▸ **Requirements**
Print the passage of the pigeon-breeder forum thread verbatim, from "But every time" up to and including "price was good.".

But every time I call and ask anyone about their breeding stock, they always say the same thing ("they're great!!" or some version of that). I just come to expect it so I didn't feel like making the effort in this case. I knew the risks. Of course I'd prefer to do it in person, but most of the time that's not a feasible option when you are looking for something specific. In this case, I'm playing the odds. He has a good rep and has bought his birds out of proven, top quality birds. And the price was good.


----------



## GaryWCo (Apr 19, 2011)

*Weyer hen*

So how did you make out with your Weyer hen? What line was she from? I'm considering picking up one of his Phantom line birds.


----------



## Kastle Loft (May 7, 2008)

GaryWCo said:


> So how did you make out with your Weyer hen? What line was she from? I'm considering picking up one of his Phantom line birds.


I'm not sure if that question is directed at me or others - but I'm happy to report that my Weyer hen has turned out to be one of my best. I have very many club diplomas and champion birds from her.


----------



## Roger Siemens (Nov 12, 2011)

its very cool when you read threw the posts and people are happy about the birds they have gotten for a fair price , there is always a risk but its all about learning and if you fly them and they home your birds are good


----------



## bbcdon (Oct 16, 2007)

It has been a couple of years ago, but I talked to someone who was familiar with him. He is in great financial shape, his main passion is breeding & showing a certain type of dog, and he buys top pigeons to breed & sell. He does not race them, but apparently loves to have them around. His prices are extremely reasonable.


----------



## Kastle Loft (May 7, 2008)

bbcdon said:


> It has been a couple of years ago, but I talked to someone who was familiar with him. He is in great financial shape, his main passion is breeding & showing a certain type of dog, and he buys top pigeons to breed & sell. He does not race them, but apparently loves to have them around. His prices are extremely reasonable.


I agree - his prices are the best around considering the pedigrees. You just never get to see or hear of any kind of performances from his birds or their babies. But I'm sure happy with what I have from him.


----------

▸ **Listed entries**
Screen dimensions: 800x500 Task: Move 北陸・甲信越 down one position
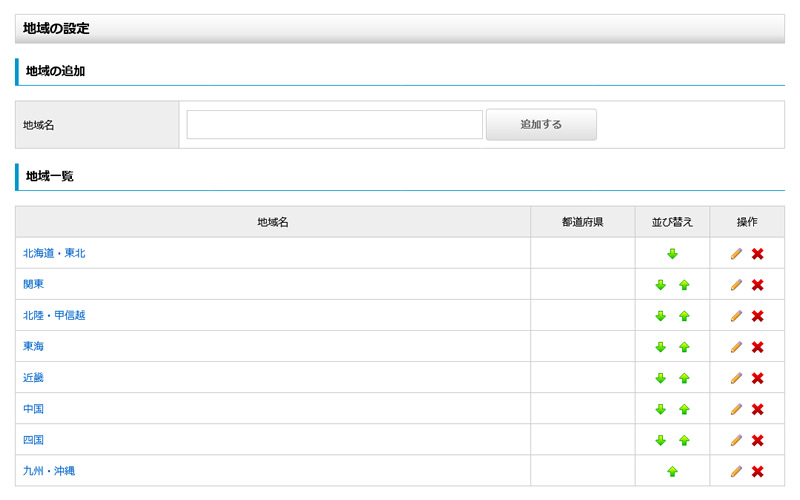click(660, 316)
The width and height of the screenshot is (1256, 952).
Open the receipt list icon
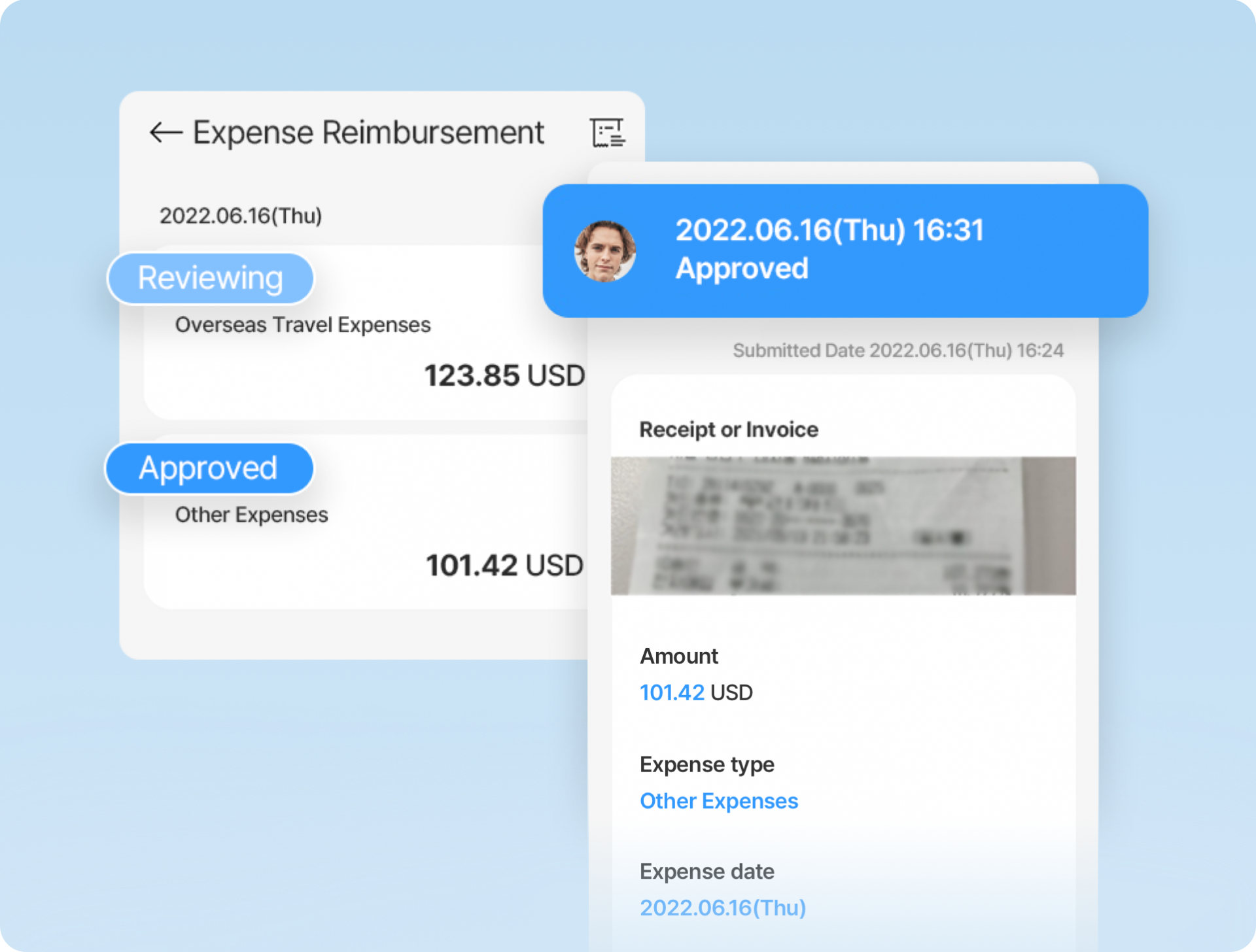tap(607, 133)
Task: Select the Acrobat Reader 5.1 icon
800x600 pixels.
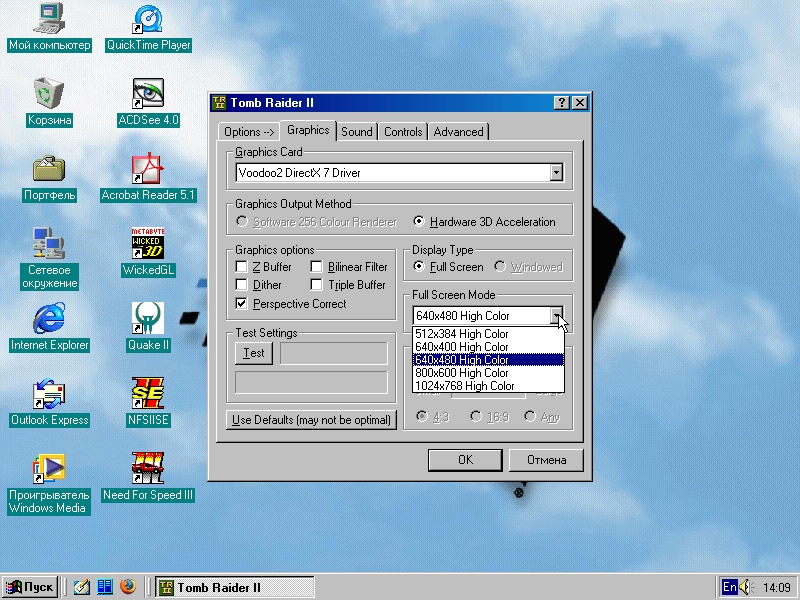Action: (x=148, y=169)
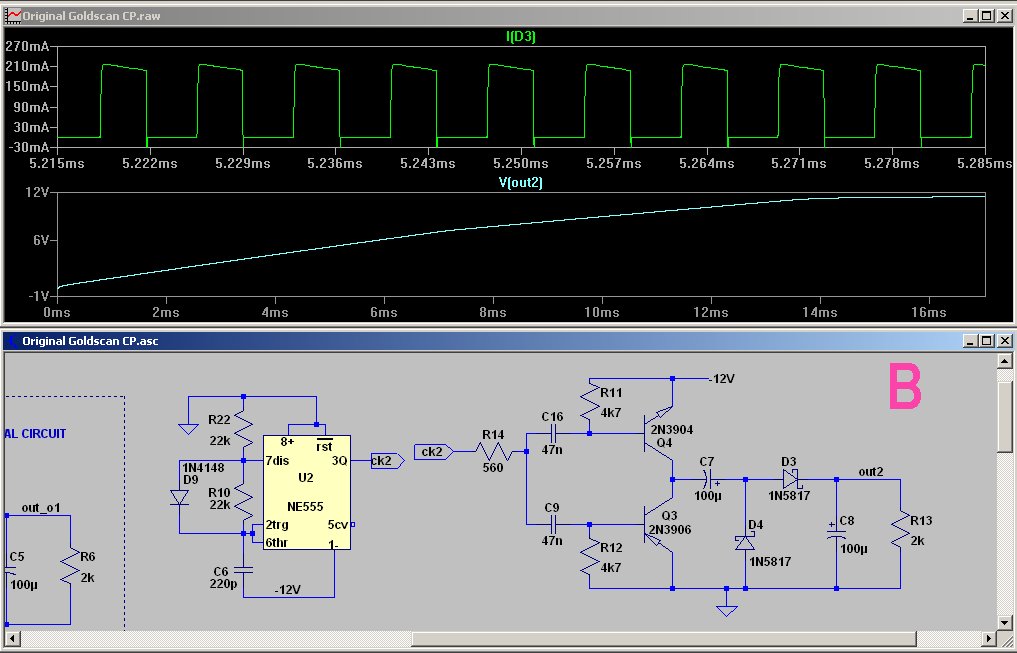
Task: Minimize the Original Goldscan CP.asc schematic window
Action: (x=968, y=340)

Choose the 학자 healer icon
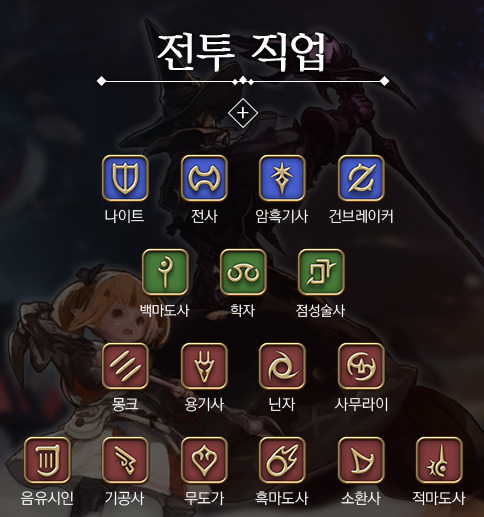(243, 272)
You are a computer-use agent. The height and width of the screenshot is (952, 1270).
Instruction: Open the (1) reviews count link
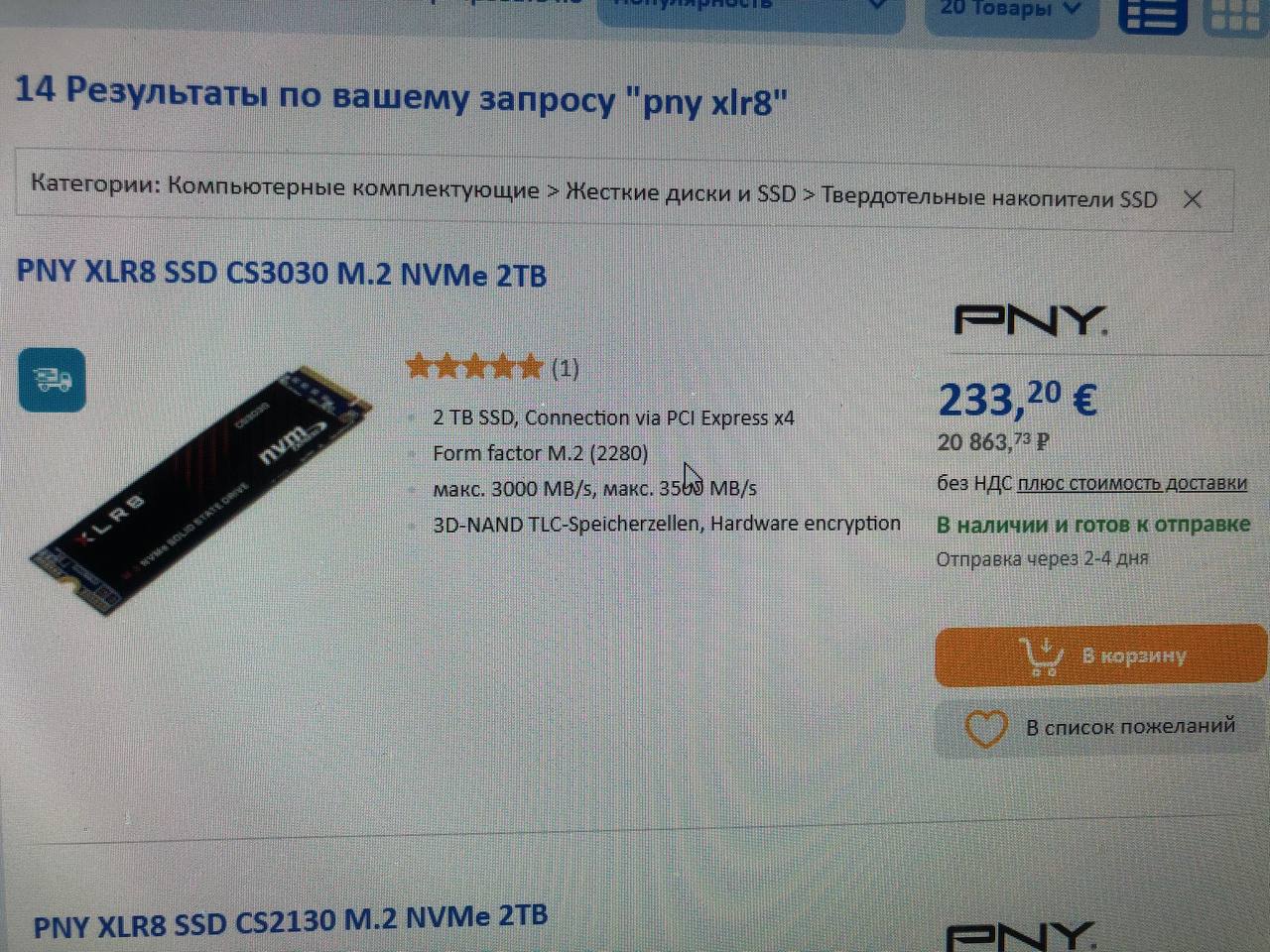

▸ **Output for this exercise**
But every time I call and ask anyone about their breeding stock, they always say the same thing ("they're great!!" or some version of that). I just come to expect it so I didn't feel like making the effort in this case. I knew the risks. Of course I'd prefer to do it in person, but most of the time that's not a feasible option when you are looking for something specific. In this case, I'm playing the odds. He has a good rep and has bought his birds out of proven, top quality birds. And the price was good.